雑用解禁を考えています


無為療法の原点は、治療法の完全停止と雑用である。今から32年前のある日に30年間続けて来た森田療法を完全に止め、掃除洗濯をメインとする雑用中心の生活へ斎藤は切り替えて以来人間が変わってしまったのです。しかしどれ程私が原則を主張しても、療法の停止が実行できない、雑用が出来ないと言う人が多く、私としても妥協せざるを得なかった。

最近無為療法の二本柱の一つであった雑用をひっこめてしまったのは、雑用が時に体を硬直させてしまう副作用があったからです。神経症の強迫観念とは意識を強迫観念に集中しろと言う命令ですから、動くことを極端に嫌う。しかし強迫観念の命令のままに体を停止したら、生活は停止してしまいこれは最悪な結果になるのです。

斎藤が神経症脱出に成功したのは雑用のおかげがあったわけで、職業は運転手、ほとんどの時間は車の運転と配達で、神経症を治す環境としては最高であった。もしこれがネクタイを締めて事務所で働いていたら地獄であり、治るどころか今頃は精神病院に入っていたに違いない。

神経症者では日常強迫観念の嵐が酷く、生活が大変困難になっています。これではいかんといくら戦いを挑んでも、勝てる神経症者はいない。

歴史を振り返ると、ベトナムがアメリカに勝ち、アフガニスタンでアフガン人とタリバンがロシアとアメリカを追い出している。正面から戦っても勝てない相手には、非対称戦が有効なのが明らかです。

神経症も強迫観念と言う強大な相手に正面から戦っても勝てない。この場合、観念に対する観念の闘いを止めて、体を動かすと言う敵の力を脇にそらす作戦に切り替えると奇跡が起きます。試しにどんなに激しい強迫観念でも体を動かしている限り、その力で吹き飛ばされることはない。

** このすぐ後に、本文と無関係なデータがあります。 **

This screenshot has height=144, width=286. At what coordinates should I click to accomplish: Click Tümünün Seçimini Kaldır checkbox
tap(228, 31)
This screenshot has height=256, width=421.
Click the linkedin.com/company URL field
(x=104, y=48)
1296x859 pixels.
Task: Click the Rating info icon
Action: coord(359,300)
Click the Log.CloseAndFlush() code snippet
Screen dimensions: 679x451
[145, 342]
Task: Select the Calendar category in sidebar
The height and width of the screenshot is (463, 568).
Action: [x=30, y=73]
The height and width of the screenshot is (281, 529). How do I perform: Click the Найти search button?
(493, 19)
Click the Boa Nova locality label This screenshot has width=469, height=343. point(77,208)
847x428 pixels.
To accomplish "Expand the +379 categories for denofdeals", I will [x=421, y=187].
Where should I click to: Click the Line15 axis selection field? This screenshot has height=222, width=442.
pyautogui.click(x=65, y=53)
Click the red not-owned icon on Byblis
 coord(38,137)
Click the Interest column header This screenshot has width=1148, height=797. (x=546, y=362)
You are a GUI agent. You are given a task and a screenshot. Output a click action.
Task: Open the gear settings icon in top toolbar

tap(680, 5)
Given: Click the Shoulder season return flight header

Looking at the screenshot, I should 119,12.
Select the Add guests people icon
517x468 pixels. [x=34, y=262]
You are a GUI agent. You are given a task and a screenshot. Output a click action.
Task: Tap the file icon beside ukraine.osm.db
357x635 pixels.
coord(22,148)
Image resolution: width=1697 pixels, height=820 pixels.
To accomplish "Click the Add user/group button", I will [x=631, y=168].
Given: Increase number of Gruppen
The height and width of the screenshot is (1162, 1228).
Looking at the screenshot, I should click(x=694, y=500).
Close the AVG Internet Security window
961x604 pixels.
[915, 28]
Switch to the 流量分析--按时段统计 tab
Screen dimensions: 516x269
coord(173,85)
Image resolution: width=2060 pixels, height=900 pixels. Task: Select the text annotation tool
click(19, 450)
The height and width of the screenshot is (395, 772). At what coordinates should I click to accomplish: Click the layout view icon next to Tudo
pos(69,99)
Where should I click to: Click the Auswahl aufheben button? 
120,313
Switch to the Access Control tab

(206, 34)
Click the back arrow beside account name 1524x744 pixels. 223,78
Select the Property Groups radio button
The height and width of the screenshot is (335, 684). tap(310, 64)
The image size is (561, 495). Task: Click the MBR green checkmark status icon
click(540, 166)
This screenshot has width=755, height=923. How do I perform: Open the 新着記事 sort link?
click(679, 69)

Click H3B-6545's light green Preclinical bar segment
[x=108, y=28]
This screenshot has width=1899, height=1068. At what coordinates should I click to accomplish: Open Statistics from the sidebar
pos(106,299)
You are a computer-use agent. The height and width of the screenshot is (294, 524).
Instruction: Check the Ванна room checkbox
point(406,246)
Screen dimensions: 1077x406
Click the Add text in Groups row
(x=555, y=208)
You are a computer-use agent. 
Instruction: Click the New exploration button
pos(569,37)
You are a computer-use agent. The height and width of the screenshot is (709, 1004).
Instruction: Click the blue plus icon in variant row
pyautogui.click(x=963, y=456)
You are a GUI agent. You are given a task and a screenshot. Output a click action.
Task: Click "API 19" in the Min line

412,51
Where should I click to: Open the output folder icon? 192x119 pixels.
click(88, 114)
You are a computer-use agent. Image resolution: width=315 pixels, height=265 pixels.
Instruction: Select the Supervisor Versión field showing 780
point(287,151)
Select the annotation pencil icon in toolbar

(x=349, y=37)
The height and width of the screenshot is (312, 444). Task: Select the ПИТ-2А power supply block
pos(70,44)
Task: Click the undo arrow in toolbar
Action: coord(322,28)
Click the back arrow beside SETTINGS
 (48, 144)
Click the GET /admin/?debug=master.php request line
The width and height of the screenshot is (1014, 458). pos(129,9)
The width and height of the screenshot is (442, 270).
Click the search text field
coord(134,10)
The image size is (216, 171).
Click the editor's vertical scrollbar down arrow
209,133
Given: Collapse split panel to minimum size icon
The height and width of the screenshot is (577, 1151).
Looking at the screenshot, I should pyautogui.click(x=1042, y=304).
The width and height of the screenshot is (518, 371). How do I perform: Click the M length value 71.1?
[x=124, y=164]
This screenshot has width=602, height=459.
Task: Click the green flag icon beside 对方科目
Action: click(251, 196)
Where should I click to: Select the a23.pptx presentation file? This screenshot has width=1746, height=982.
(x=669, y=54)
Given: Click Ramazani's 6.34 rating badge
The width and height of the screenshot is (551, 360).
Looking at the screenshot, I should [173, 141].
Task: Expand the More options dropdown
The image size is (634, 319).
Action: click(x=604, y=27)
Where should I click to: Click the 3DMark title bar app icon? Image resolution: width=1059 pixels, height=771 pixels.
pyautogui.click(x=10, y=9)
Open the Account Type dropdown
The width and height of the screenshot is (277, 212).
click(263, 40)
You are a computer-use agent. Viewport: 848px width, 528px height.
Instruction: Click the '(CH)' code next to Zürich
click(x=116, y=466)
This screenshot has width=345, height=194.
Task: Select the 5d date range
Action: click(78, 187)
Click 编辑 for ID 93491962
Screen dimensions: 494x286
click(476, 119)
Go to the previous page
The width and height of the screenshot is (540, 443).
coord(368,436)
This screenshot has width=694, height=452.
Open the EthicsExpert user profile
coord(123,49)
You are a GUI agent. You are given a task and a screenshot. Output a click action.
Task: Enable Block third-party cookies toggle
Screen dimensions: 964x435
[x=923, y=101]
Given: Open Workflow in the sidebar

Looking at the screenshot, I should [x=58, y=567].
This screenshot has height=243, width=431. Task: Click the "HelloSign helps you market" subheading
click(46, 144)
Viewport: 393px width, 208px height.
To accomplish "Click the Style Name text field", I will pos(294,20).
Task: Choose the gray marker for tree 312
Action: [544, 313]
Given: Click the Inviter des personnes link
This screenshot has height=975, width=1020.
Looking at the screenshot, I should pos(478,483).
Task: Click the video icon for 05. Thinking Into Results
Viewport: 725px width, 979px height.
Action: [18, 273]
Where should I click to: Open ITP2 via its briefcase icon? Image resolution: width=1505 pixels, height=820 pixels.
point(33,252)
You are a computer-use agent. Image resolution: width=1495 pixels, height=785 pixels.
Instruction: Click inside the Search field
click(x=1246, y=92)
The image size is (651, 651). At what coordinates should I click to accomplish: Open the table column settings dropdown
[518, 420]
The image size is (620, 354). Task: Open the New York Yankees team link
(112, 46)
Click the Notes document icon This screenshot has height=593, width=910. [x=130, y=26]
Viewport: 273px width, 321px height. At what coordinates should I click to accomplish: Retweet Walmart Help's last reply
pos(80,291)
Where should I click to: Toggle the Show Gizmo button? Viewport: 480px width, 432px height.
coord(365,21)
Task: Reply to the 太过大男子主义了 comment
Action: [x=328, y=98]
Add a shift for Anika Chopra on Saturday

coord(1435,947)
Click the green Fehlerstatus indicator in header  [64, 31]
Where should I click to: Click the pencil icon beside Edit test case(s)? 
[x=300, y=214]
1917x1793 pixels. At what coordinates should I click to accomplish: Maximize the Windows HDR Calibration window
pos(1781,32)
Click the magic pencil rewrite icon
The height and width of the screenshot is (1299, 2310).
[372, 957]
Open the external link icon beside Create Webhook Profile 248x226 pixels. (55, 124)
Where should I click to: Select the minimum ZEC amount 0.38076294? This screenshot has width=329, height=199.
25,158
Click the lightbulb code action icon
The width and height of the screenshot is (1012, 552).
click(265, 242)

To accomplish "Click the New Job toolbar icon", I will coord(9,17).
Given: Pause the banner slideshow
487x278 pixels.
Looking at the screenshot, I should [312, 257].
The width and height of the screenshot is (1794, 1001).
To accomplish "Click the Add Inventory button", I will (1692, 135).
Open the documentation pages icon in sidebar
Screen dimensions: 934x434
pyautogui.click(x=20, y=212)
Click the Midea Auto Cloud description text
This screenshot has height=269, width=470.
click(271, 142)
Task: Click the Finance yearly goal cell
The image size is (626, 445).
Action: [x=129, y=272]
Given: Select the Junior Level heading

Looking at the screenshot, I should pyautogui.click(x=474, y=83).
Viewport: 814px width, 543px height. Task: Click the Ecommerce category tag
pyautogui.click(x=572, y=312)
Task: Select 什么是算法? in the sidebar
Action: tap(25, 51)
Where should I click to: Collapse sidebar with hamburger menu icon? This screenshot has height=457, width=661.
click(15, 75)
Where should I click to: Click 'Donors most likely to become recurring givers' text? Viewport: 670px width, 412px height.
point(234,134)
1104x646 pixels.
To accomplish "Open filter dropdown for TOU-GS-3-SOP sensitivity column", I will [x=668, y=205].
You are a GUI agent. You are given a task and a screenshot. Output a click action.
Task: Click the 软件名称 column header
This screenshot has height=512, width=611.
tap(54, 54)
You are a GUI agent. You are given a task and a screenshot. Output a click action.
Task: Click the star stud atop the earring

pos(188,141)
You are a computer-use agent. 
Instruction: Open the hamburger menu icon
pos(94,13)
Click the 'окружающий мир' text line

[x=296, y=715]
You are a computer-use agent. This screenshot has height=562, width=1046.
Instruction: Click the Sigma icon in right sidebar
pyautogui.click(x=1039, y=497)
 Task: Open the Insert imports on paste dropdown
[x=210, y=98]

問題は、強迫観念が動こうとする神経症者の意思を全力で阻止することで、これには神経症者も勝てない。これでもかこれでもかと言う深刻な疑問を出してきて、神経症者の足元を崩してしまうからです。

以前ある神経症者に立ち上がって雑用をしろと言ったら「また動くのか」と大きくため息をついた。神経症者に取って動くとはこれほど苦痛なのです。しかし、ここで強迫観念の言われるままに考え始めたらもう人生は終わりになる。

もう一つ厄介なのは、神経症を治す目的とは言え人前で不自然に動くのは誰でも恥ずかしい。しかし一人で生活しているならできるし、家族がいる場合はその理由を説明して協力してもらったらよい。

こうして強迫観念があるにも関わらず動き続けていると、あれほど動きを否定してきた強迫観念がいつの間にか勢力を落としているのに気付きます。こうなったらもう神経症は半分卒業であり、斎藤のアドバイスなど聞く必要もない。自分の体が何をすべきか示すようになります。